A homeostatic model assessment for insulin resistance (HOMAIR) test was used to examine insulin resistance in 646 adult study participants on Flores Island in Indonesia. Soil-transmitted helminth (STH) infection is common on this island. The HOMAIR model measures insulin in blood samples in a well-validated insulin-resistance assay. Stool samples were also collected from the subjects, and microscopy and PCR were used to detect various helminth species.
Of the 646 participants, 424 were STH-infected while 222 were not. In the STH-infected cohort, participants were further categorized by how many different species were found. Body mass index and waist to hip ratio were significantly lower in the STH-infected group, suggesting STH-infection may be beneficial toward glucose metabolism. Furthermore, there was an association between the number of distinct STH species present and HOMAIR. For every additional species found in a subject, there was an incremental decrease in homeostatic insulin resistance.
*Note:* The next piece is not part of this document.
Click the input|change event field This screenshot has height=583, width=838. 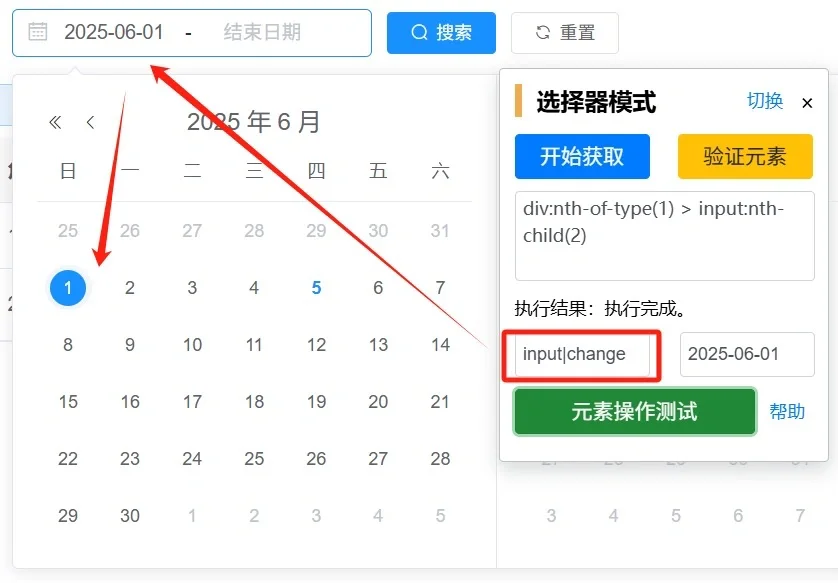581,352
These experiments display an interesting causal relationship between STH species and insulin resistance, however there were certainly limitations. No association was found between subjects in systemic inflammation in infected versus non-infected groups, failing to elucidate modulations of inflammatory pathways that could be correlated with the observed trends. Additionally, the changes in insulin resistance may be related to a change in body-mass index rather than helminth infection. Specifically, participants located in more rural areas may have more active, healthier lifestyles, and would be subsequently leaner and thus more sensitive to insulin. On top of this, patients with helminths tend to exhibit lower weight in general as these parasites significantly affect metabolism.
Despite these limitations, this study points to an interesting relationship that is deserving of more examination. This epidemiology research will impact global health policy and can offer good perspective as more nations around the world are on the path toward development.